Semiautomated improvement of RNA alignments

  1. Ebbe S. Andersen1,
  2. Allan Lind-Thomsen2,7,
  3. Bjarne Knudsen3,
  4. Susie E. Kristensen2,
  5. Jakob H. Havgaard2,
  6. Elfar Torarinsson2,4,
  7. Niels Larsen5,
  8. Christian Zwieb6,
  9. Peter Sestoft4,
  10. Jørgen Kjems1, and
  11. Jan Gorodkin2
  1. 1Department of Molecular Biology, University of Aarhus, DK-8000 Århus C, Denmark
  2. 2Division of Genetics and Bioinformatics, IBHV, and Center for Bioinformatics, University of Copenhagen, DK-1870 Frederiksberg C, Denmark
  3. 3CLC bio A/S, DK-8000 Århus C, Denmark
  4. 4Center for Bioinformatics and Department of Natural Sciences, University of Copenhagen, DK-1871 Frederiksberg C, Denmark
  5. 5Danish Genome Institute, DK-8000 Århus C, Denmark
  6. 6Department of Molecular Biology, The University of Texas Health Science Center at Tyler, Tyler, Texas 75708-3154, USA

Abstract

We have developed a semiautomated RNA sequence editor (SARSE) that integrates tools for analyzing RNA alignments. The editor highlights different properties of the alignment by color, and its integrated analysis tools prevent the introduction of errors when doing alignment editing. SARSE readily connects to external tools to provide a flexible semiautomatic editing environment. A new method, Pcluster, is introduced for dividing the sequences of an RNA alignment into subgroups with secondary structure differences. Pcluster was used to evaluate 574 seed alignments obtained from the Rfam database and we identified 71 alignments with significant prediction of inconsistent base pairs and 102 alignments with significant prediction of novel base pairs. Four RNA families were used to illustrate how SARSE can be used to manually or automatically correct the inconsistent base pairs detected by Pcluster: the mir-399 RNA, vertebrate telomase RNA (vert-TR), bacterial transfer-messenger RNA (tmRNA), and the signal recognition particle (SRP) RNA. The general use of the method is illustrated by the ability to accommodate pseudoknots and handle even large and divergent RNA families. The open architecture of the SARSE editor makes it a flexible tool to improve all RNA alignments with relatively little human intervention. Online documentation and software are available at http://sarse.ku.dk.

Keywords

Footnotes

  • 7 Present address: Wilhelm Johannsen Centre for Functional Genome Research, Department of Cellular and Molecular Medicine, The Panum Institute, University of Copenhagen, Blegdamsvej 3, DK-2200, Copenhagen N, Denmark.

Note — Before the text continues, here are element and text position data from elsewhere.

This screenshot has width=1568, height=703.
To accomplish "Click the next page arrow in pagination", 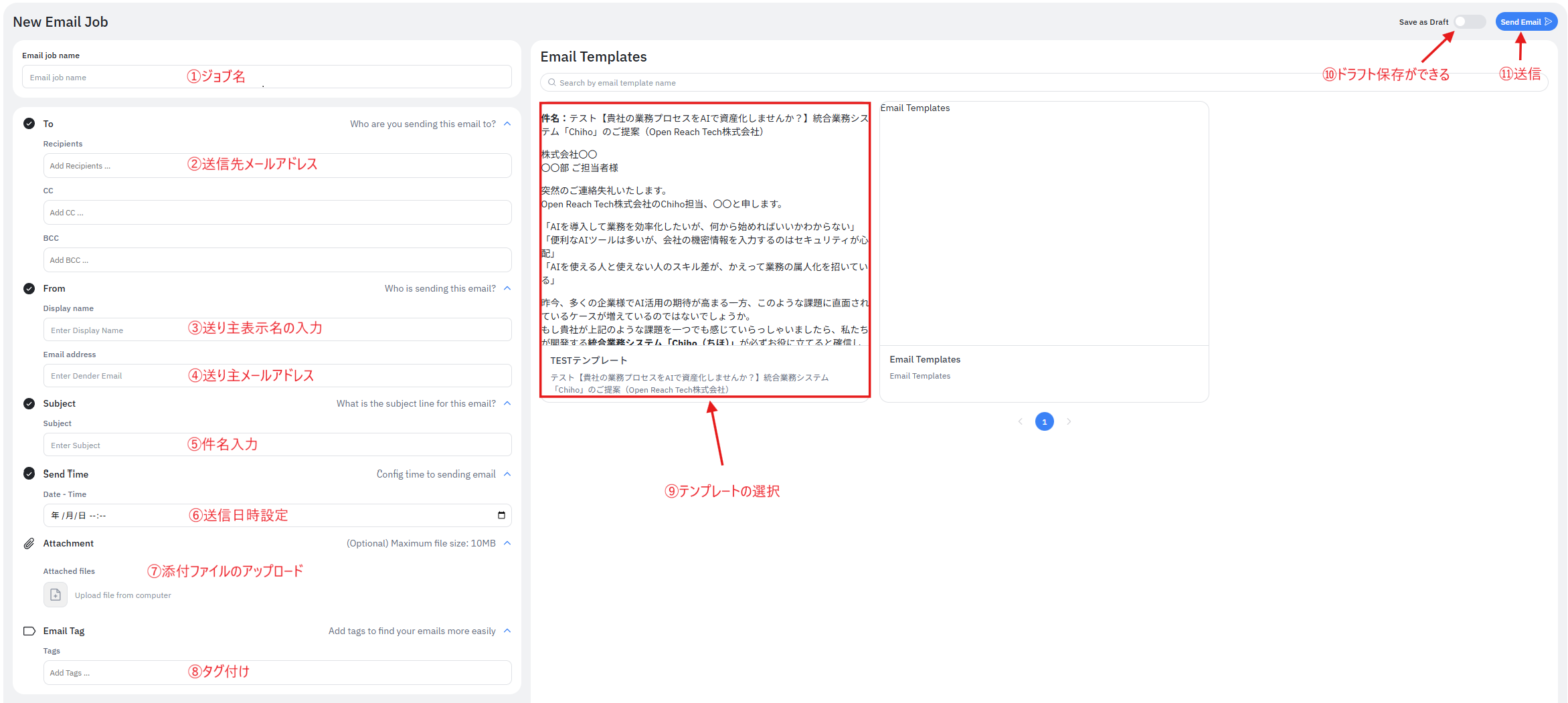I will (1069, 421).
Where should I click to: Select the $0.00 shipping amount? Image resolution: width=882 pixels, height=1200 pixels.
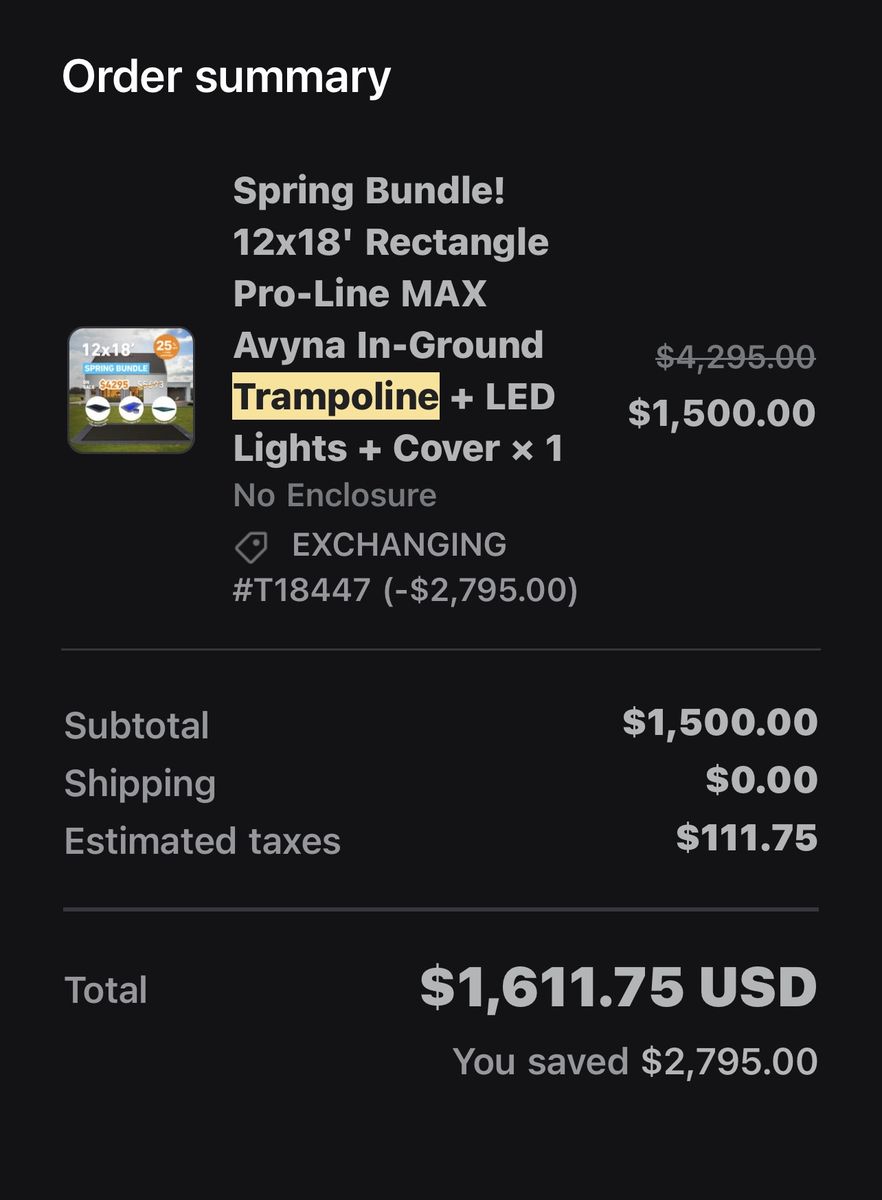point(762,780)
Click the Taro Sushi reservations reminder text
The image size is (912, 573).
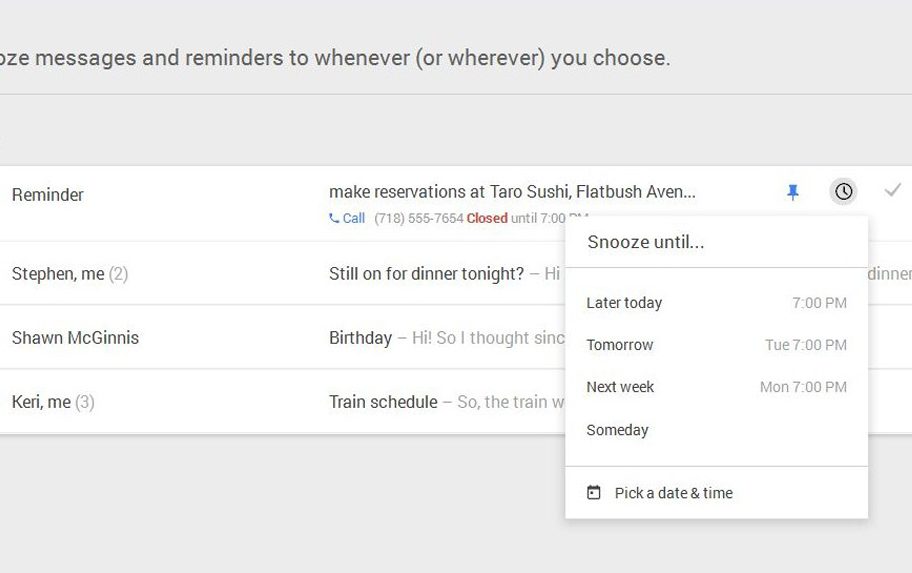coord(512,192)
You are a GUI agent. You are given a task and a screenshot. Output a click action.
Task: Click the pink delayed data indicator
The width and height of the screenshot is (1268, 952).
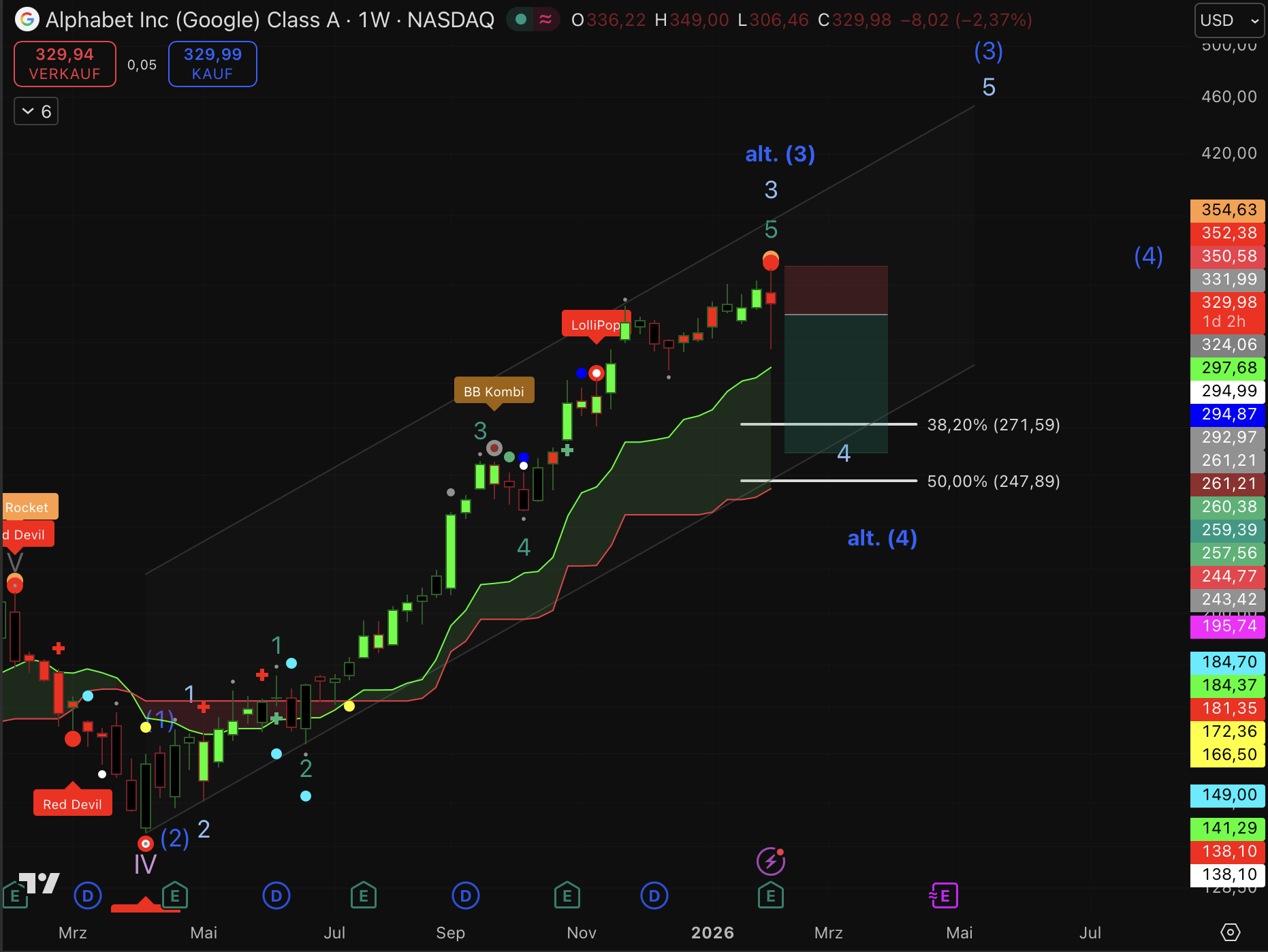coord(545,20)
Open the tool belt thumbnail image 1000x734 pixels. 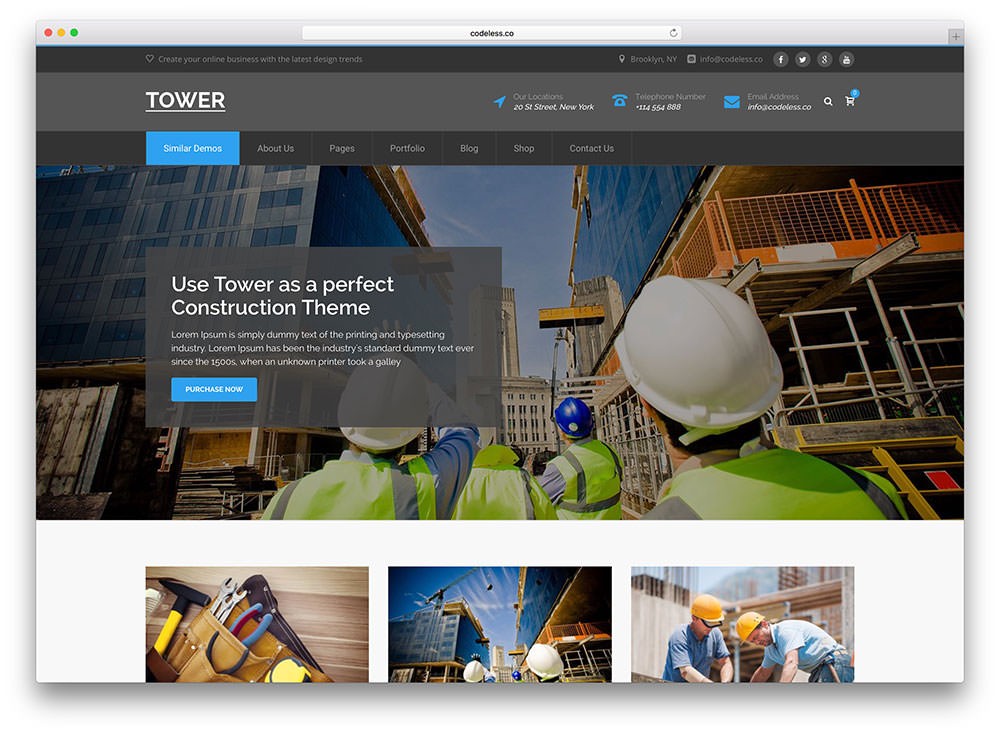[257, 624]
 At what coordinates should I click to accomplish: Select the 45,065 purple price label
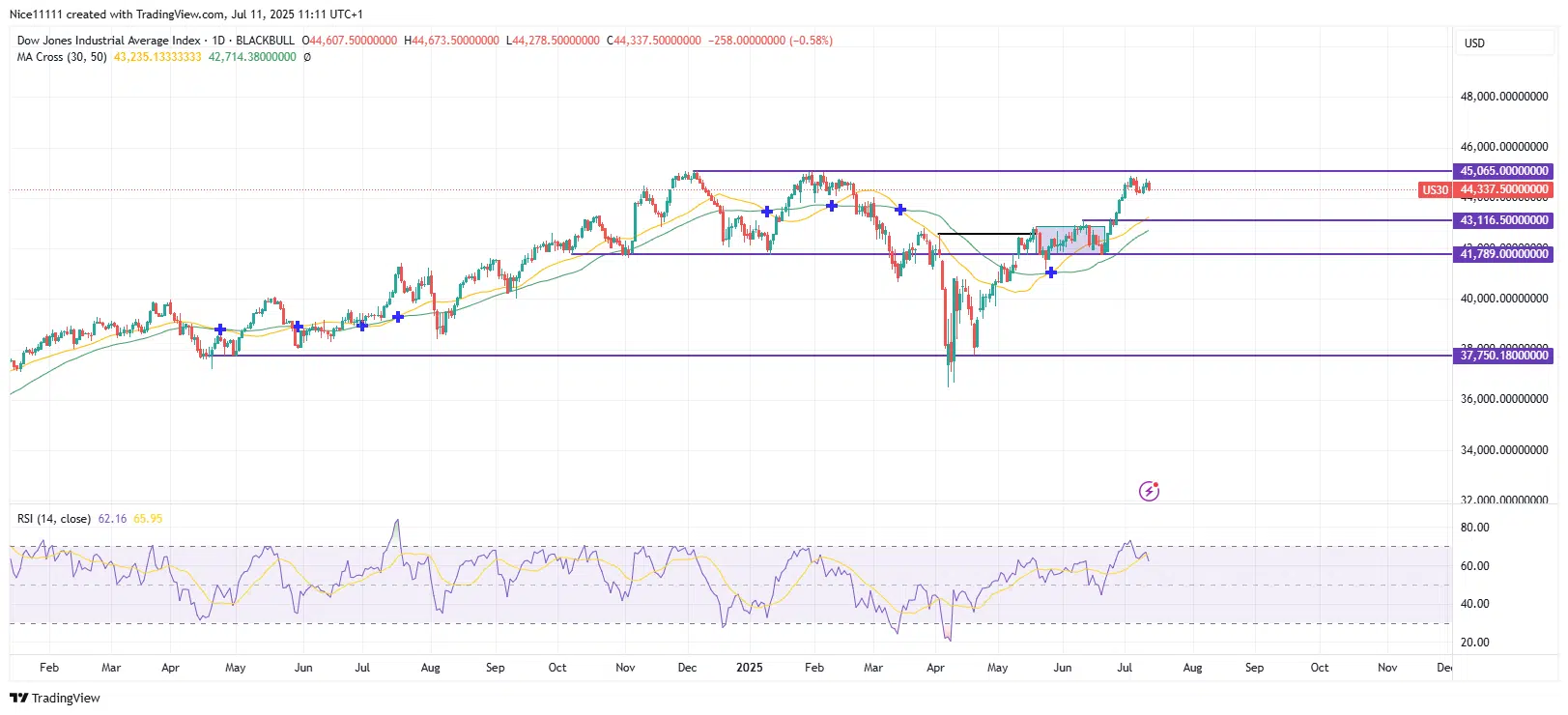coord(1503,171)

  • Reprint requests to: Jan Gorodkin, Division of Genetics and Bioinformatics, IBHV, and Center for Bioinformatics, University of Copenhagen, Grønnegårdsvej 3, DK-1870 Frederiksberg C, Denmark; e-mail: gorodkin{at}genome.ku.dk; fax: 45 3528 3042.

  • Article published online ahead of print. Article and publication date are at http://www.rnajournal.org/cgi/doi/10.1261/rna.215407.

    • Received July 11, 2007.
    • Accepted August 2, 2007.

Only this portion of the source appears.